New studies attribute warming waters, local differences in oceanography to rise and fall of American lobster populations in the Gulf of Maine

Two new studies published by University of Maine scientists are putting a long-standing survey of the American lobster’s earliest life stages to its most rigorous test yet as an early warning system for trends in New England’s iconic fishery. The studies point to the role of a warming ocean and local differences in oceanography in the rise and fall of lobster populations along the coast from southern New England to Atlantic Canada.

One of the papers, published in the scientific journal “Ecological Applications,” was led by Noah Oppenheim, who completed his research as a UMaine graduate student in 2016, with co-authors Richard Wahle, Damian Brady and Andrew Goode from UMaine’s School of Marine Sciences, and Andrew Pershing from the Gulf of Maine Research Institute. They report that the numbers of young-of-year lobsters populating shallow coastal nursery habitats each year, and temperature, provide a reasonably accurate prediction of trends in the lobster fishery some four to six years later. 

Their model predicted regional differences in the recent record-breaking boom over the past decade, and now suggests the Gulf of Maine lobster fishery may be entering a period of decline; in effect a “cresting wave” of lobster abundance that may be heading northward in the region’s changing climate. 
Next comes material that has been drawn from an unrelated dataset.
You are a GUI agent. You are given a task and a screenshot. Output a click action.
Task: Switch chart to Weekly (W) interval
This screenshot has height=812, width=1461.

“Our model projects that the Gulf of Maine’s lobster landings will return to previous historical levels,” said Oppenheim, who is now executive director of the Pacific Coast Federation of Fishermen’s Associations and the Institute for Fisheries Resources in San Francisco. “These results don’t suggest a lobster crash, but this tool could give the fishing industry and policymakers additional lead time as they make decisions about their businesses and communities in the years ahead.

“We recommend that the stock assessment community and fishery managers use this information in concert with other indicators of the health of the fishery, as an independent early warning system,” Oppenheim said. 

The second article, led by current UMaine marine science Ph.D. student Andrew Goode, underscores the importance of local differences in the oceanography of the Gulf of Maine for understanding where the lobster boom occurred.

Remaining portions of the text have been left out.